# [WHAT TO WORK ON]
Please lay out every line of the entries below as a Markdown table with two columns, Row and Line. Number the rows in order and leave out any blank lines.
:: SUPPLIED MATERIAL ::
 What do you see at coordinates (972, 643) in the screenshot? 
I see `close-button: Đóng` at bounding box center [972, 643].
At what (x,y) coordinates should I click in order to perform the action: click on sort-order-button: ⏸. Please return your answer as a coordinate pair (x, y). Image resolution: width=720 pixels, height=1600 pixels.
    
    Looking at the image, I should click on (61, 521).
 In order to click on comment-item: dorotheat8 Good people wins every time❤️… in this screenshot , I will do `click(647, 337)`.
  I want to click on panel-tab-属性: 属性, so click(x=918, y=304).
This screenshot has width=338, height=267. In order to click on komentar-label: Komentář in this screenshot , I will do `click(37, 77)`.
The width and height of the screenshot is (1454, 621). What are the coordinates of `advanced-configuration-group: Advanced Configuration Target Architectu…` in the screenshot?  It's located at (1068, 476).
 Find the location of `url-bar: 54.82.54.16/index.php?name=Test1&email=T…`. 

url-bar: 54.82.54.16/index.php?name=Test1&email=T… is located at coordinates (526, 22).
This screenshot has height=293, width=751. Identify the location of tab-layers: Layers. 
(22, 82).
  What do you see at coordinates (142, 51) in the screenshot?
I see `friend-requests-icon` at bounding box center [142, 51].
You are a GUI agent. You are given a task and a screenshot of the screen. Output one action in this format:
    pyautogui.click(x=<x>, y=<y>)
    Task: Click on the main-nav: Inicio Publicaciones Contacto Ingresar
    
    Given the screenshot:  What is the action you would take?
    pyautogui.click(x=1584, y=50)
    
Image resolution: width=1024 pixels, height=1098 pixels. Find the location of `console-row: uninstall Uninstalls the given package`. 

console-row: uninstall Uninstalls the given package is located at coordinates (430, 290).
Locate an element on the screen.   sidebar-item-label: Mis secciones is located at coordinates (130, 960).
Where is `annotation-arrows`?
:::
# [YOUR RESPONSE]
| Row | Line |
|---|---|
| 1 |  What do you see at coordinates (972, 643) in the screenshot?  |
| 2 | I see `close-button: Đóng` at bounding box center [972, 643]. |
| 3 | At what (x,y) coordinates should I click in order to perform the action: click on sort-order-button: ⏸. Please return your answer as a coordinate pair (x, y). Image resolution: width=720 pixels, height=1600 pixels. |
| 4 |     Looking at the image, I should click on (61, 521). |
| 5 |  In order to click on comment-item: dorotheat8 Good people wins every time❤️… in this screenshot , I will do `click(647, 337)`. |
| 6 |   I want to click on panel-tab-属性: 属性, so click(x=918, y=304). |
| 7 | This screenshot has width=338, height=267. In order to click on komentar-label: Komentář in this screenshot , I will do `click(37, 77)`. |
| 8 | The width and height of the screenshot is (1454, 621). What are the coordinates of `advanced-configuration-group: Advanced Configuration Target Architectu…` in the screenshot?  It's located at (1068, 476). |
| 9 |  Find the location of `url-bar: 54.82.54.16/index.php?name=Test1&email=T…`.  |
| 10 | url-bar: 54.82.54.16/index.php?name=Test1&email=T… is located at coordinates (526, 22). |
| 11 | This screenshot has height=293, width=751. Identify the location of tab-layers: Layers.  |
| 12 | (22, 82). |
| 13 |   What do you see at coordinates (142, 51) in the screenshot? |
| 14 | I see `friend-requests-icon` at bounding box center [142, 51]. |
| 15 | You are a GUI agent. You are given a task and a screenshot of the screen. Output one action in this format: |
| 16 |     pyautogui.click(x=<x>, y=<y>) |
| 17 |     Task: Click on the main-nav: Inicio Publicaciones Contacto Ingresar |
| 18 |     Given the screenshot:  What is the action you would take? |
| 19 |     pyautogui.click(x=1584, y=50) |
| 20 | Image resolution: width=1024 pixels, height=1098 pixels. Find the location of `console-row: uninstall Uninstalls the given package`.  |
| 21 | console-row: uninstall Uninstalls the given package is located at coordinates (430, 290). |
| 22 | Locate an element on the screen.   sidebar-item-label: Mis secciones is located at coordinates (130, 960). |
| 23 | Where is `annotation-arrows`? |